Django: fixing a memory “leak” from Python 3.14’s incremental garbage collection

There’s a hole in my migratory bucket…

Back in February, I encountered an out-of-memory error while migrating a client project to Python 3.14. The issue occurred when running Django’s database migration command (migrate) on a limited-resource server, and seemed to be caused by the new incremental garbage collection algorithm in Python 3.14.

At the time, I wrote a workaround and started on this blog post, but other tasks took priority and I never got around to finishing it. But four days ago, Hugo van Kemenade, the Python 3.14 release manager, announced that the new garbage collection algorithm will be reverted in Python 3.14.5, and the next Python 3.15 alpha release, due to reports of increased memory usage.

Here’s the story of my workaround, as extra evidence that reverting incremental garbage collection is a good call.

Python 3.14’s incremental garbage collection

Python (well, CPython) has a garbage collector that runs regularly to clean up unreferenced objects. Most objects are cleaned up immediately when their reference count drops to zero, but some objects can be part of reference cycles, where some set of objects reference each other and thus never reach a reference count of zero. The garbage collector sweeps through all objects to find and clean up these cycles.

Python 3.14 changed garbage collection to operate incrementally. Previously, a garbage collection run would sweep through all objects in one go, but this could lead to “stop the world” stalls where your program’s real work could pause for seconds while the garbage collector did its job. The incremental garbage collection algorithm instead does a fraction of the work at a time, spreading out the cost of garbage collection.

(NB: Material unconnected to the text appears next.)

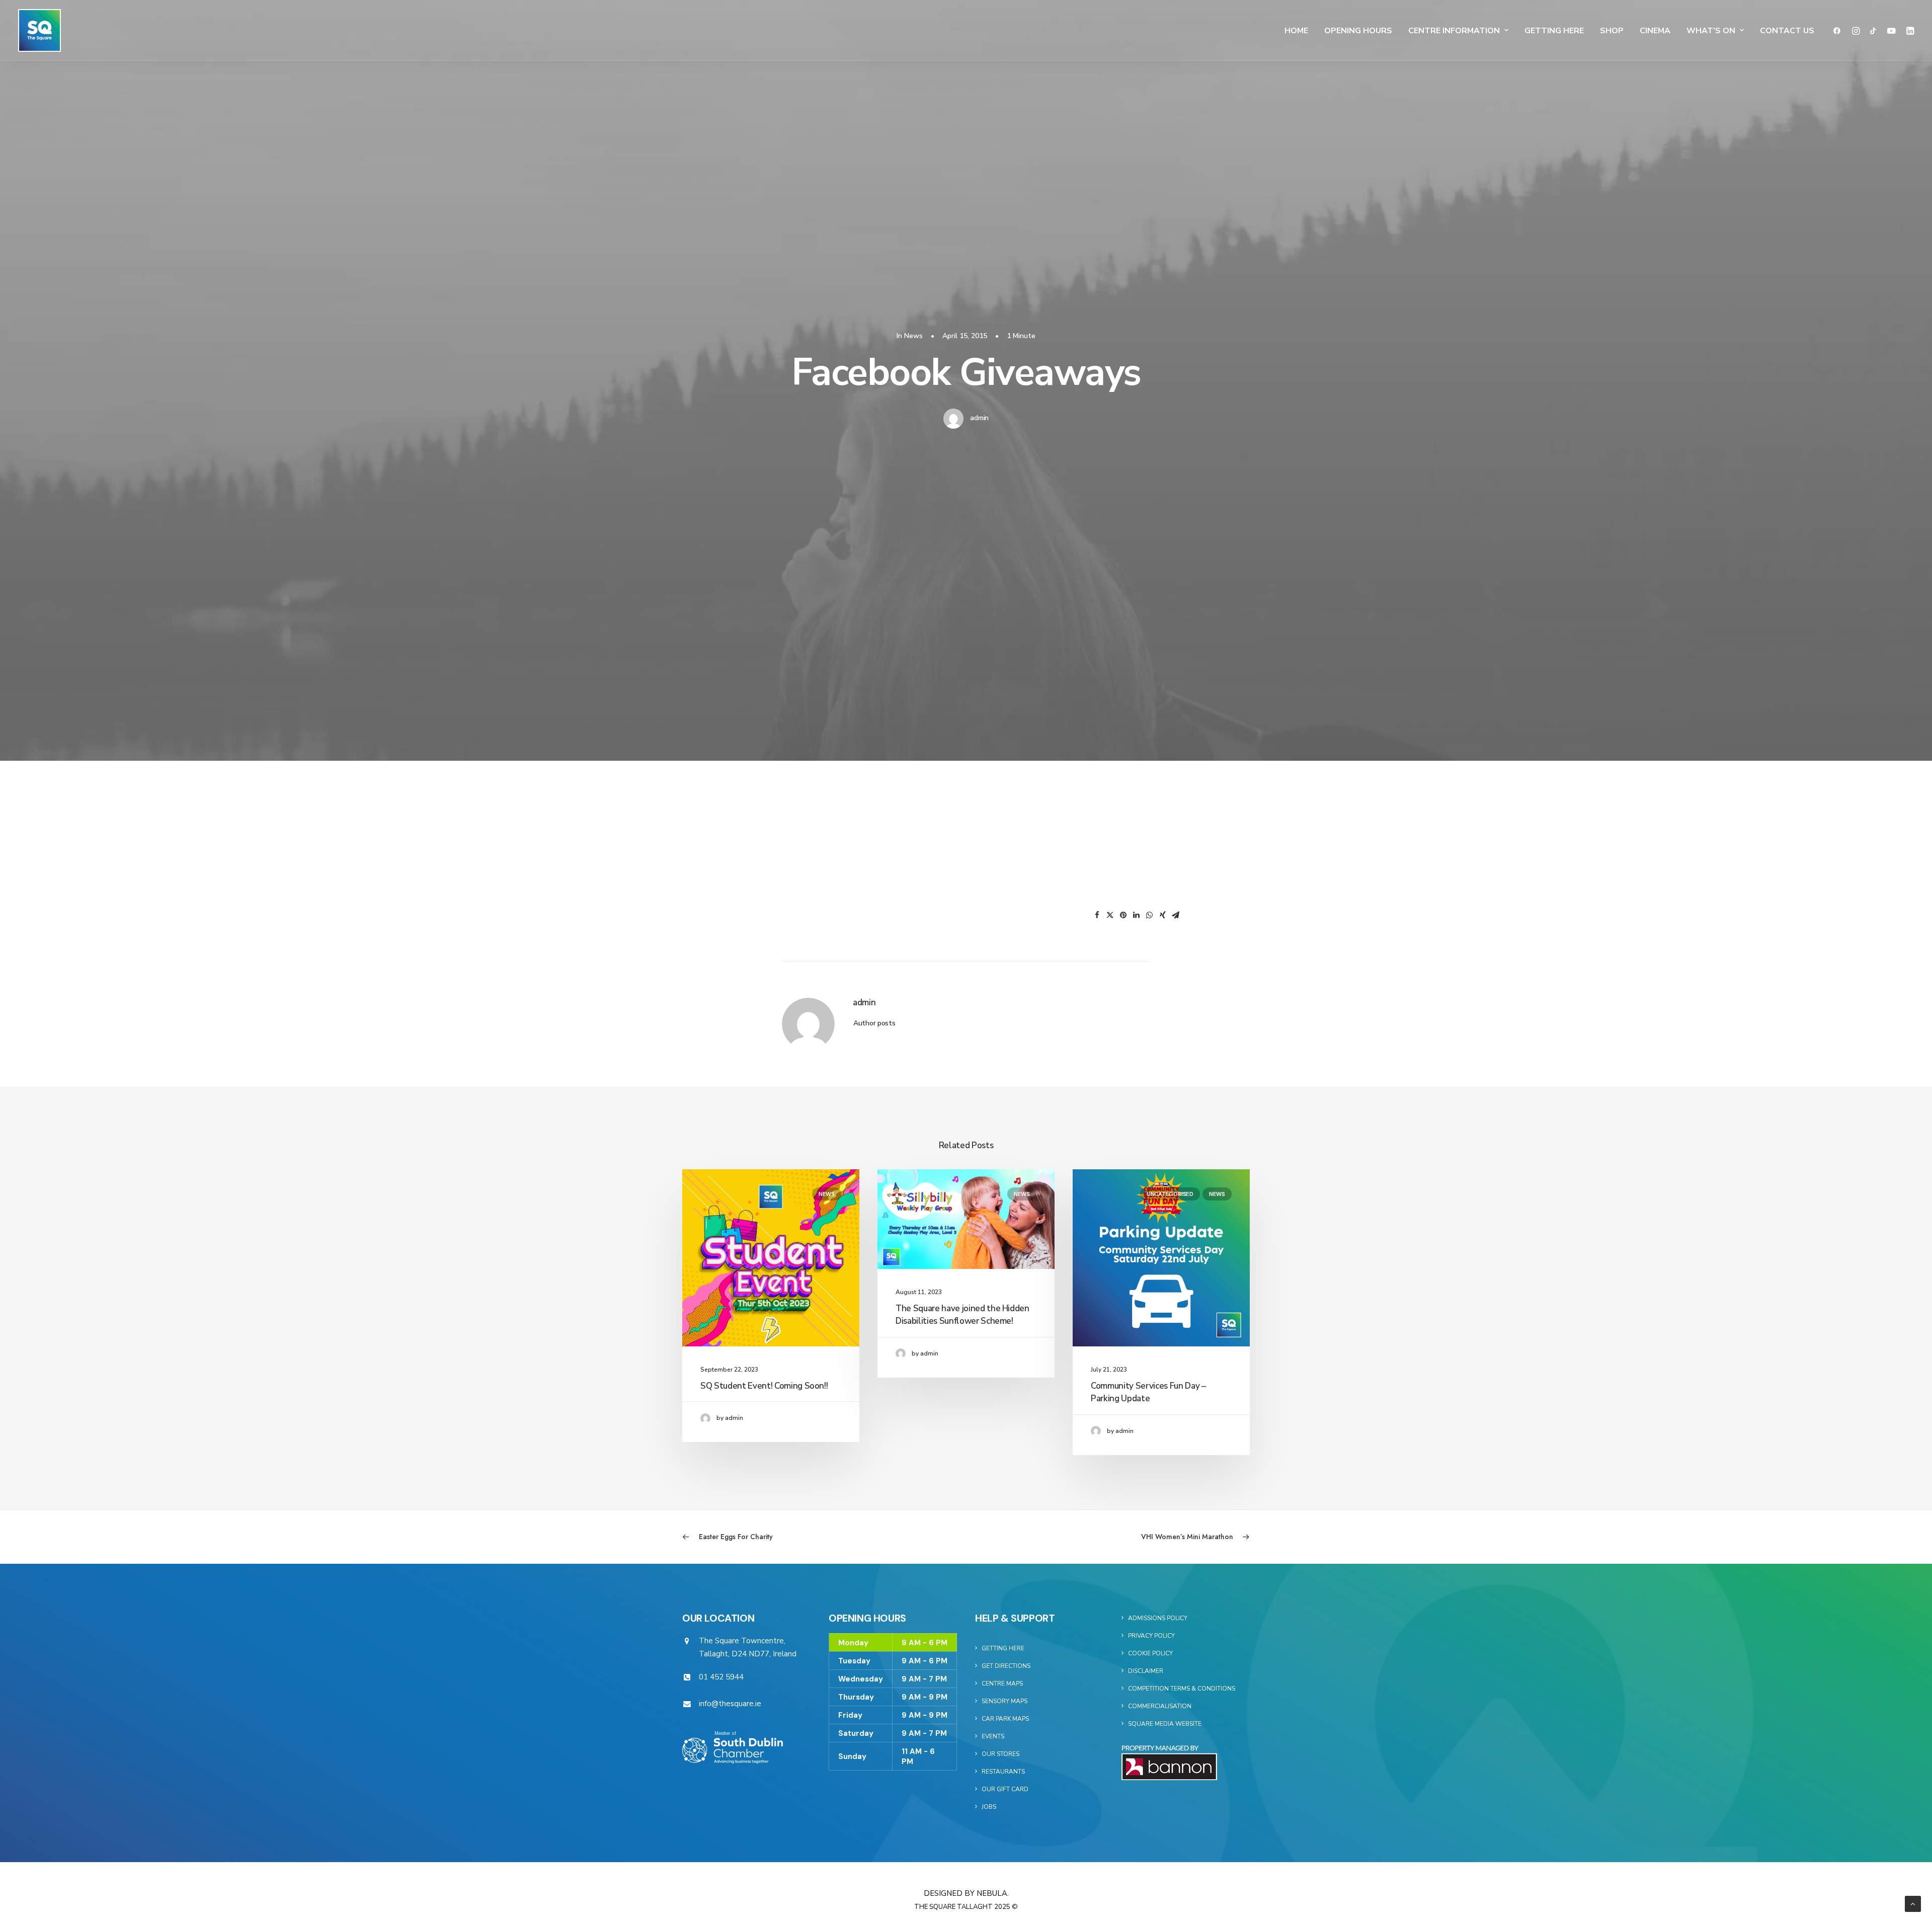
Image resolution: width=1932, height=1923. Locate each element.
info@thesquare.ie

Here’s the full release note (historical source):

Incremental garbage collection

The cycle garbage collector is now incremental. This means that maximum pause times are reduced by an order of magnitude or more for larger heaps.

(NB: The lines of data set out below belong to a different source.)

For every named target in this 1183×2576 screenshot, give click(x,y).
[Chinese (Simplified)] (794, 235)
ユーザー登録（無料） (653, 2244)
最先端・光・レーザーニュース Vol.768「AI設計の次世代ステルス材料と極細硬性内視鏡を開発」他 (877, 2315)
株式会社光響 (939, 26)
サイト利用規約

There are now only two generations: young and old. When gc.collect() is not called directly, the GC is invoked a little less frequently. When invoked, it collects the young generation and an increment of the old generation, instead of collecting one or more generations.

The behavior of gc.collect() changes slightly:

  • gc.collect(1): Performs an increment of garbage collection, rather than collecting generation 1.
  • Other calls to gc.collect() are unchanged.

(Contributed by Mark Shannon in 108362.)

The problem

I’d been helping one of my clients upgrade to Python 3.14 for a few months, chipping away at compatibility work like upgrading dependencies and fixing deprecations. Tests were finally all passing and everything was working on the local development server. The next stop was to launch a temporary deployment using Python 3.14 via Heroku’s review apps feature.

At the basic tier, Heroku review apps use fairly resource-constrained servers, including just 512MB of RAM, with the ability to temporarily burst up to nearly 1GB (200%). Paying for larger servers is an option, but unfortunately the next step up is pretty expensive.

When I launched a review app for my Python 3.14 branch, I found its release phase failed while running migrate. Inspecting the logs, I found the migrations started fine:

$ heroku logs --app example-python-314-wsgk3w --num 1000 | less
...
app[release.6634]: System check identified no issues (26 silenced).
app[release.6634]: Operations to perform:
app[release.6634]: Apply all migrations: admin, auth, contenttypes, ...
app[release.6634]: Running migrations:

…but partway through, these messages started appearing:

heroku[release.6634]: Process running mem=527M(101.5%)
heroku[release.6634]: Error R14 (Memory quota exceeded)

…ramping up until the 200% mark:

heroku[release.9599]: Process running mem=977M(190.3%)
heroku[release.9599]: Error R14 (Memory quota exceeded)

…and finally the termination of the release process:

heroku[release.9599]: Process running mem=1033M(201.7%)
heroku[release.9599]: Error R15 (Memory quota vastly exceeded)
heroku[release.9599]: Stopping process with SIGKILL

These messages came from Heroku’s process management layer, which terminated the memory-hungry release process with SIGKILL after the hard threshold of 1GB memory usage was breached. Repeat attempts hit the same issue.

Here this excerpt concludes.